## Information provided
# # #

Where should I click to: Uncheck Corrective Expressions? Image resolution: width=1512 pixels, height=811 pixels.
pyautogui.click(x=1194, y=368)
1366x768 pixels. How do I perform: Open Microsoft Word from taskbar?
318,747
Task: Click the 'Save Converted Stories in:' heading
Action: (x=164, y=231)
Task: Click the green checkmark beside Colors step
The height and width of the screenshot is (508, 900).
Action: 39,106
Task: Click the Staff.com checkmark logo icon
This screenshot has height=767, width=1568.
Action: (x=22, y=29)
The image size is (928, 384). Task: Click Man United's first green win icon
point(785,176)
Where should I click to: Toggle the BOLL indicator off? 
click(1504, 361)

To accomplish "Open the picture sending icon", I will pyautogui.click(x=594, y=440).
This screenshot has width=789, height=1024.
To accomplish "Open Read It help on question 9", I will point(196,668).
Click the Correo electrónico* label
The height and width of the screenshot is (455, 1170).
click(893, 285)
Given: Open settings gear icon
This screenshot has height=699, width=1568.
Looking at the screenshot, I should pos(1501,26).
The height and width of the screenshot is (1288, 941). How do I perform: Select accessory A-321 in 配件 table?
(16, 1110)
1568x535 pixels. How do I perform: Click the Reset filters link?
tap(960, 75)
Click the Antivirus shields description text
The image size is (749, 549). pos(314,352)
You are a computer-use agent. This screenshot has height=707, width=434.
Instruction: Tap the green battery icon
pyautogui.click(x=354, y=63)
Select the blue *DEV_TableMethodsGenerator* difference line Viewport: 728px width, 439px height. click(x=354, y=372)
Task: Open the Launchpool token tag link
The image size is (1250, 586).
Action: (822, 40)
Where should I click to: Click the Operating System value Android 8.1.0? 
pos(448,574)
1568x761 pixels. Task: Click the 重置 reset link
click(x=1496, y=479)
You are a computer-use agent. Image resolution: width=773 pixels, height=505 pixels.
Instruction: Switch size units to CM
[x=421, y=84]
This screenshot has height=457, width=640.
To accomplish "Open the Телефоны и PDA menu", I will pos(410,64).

# # #

## Your goal
Copy all of the listing above exactly, please.

## Result of this task
Where should I click to: Uncheck Corrective Expressions? Image resolution: width=1512 pixels, height=811 pixels.
pyautogui.click(x=1194, y=368)
1366x768 pixels. How do I perform: Open Microsoft Word from taskbar?
318,747
Task: Click the 'Save Converted Stories in:' heading
Action: (x=164, y=231)
Task: Click the green checkmark beside Colors step
The height and width of the screenshot is (508, 900).
Action: 39,106
Task: Click the Staff.com checkmark logo icon
This screenshot has height=767, width=1568.
Action: (x=22, y=29)
The image size is (928, 384). Task: Click Man United's first green win icon
point(785,176)
Where should I click to: Toggle the BOLL indicator off? 
click(1504, 361)

To accomplish "Open the picture sending icon", I will pyautogui.click(x=594, y=440).
This screenshot has width=789, height=1024.
To accomplish "Open Read It help on question 9", I will point(196,668).
Click the Correo electrónico* label
The height and width of the screenshot is (455, 1170).
click(893, 285)
Given: Open settings gear icon
This screenshot has height=699, width=1568.
Looking at the screenshot, I should pos(1501,26).
The height and width of the screenshot is (1288, 941). How do I perform: Select accessory A-321 in 配件 table?
(16, 1110)
1568x535 pixels. How do I perform: Click the Reset filters link?
tap(960, 75)
Click the Antivirus shields description text
The image size is (749, 549). pos(314,352)
You are a computer-use agent. This screenshot has height=707, width=434.
Instruction: Tap the green battery icon
pyautogui.click(x=354, y=63)
Select the blue *DEV_TableMethodsGenerator* difference line Viewport: 728px width, 439px height. click(x=354, y=372)
Task: Open the Launchpool token tag link
The image size is (1250, 586).
Action: (822, 40)
Where should I click to: Click the Operating System value Android 8.1.0? 
pos(448,574)
1568x761 pixels. Task: Click the 重置 reset link
click(x=1496, y=479)
You are a computer-use agent. Image resolution: width=773 pixels, height=505 pixels.
Instruction: Switch size units to CM
[x=421, y=84]
This screenshot has height=457, width=640.
To accomplish "Open the Телефоны и PDA menu", I will pos(410,64).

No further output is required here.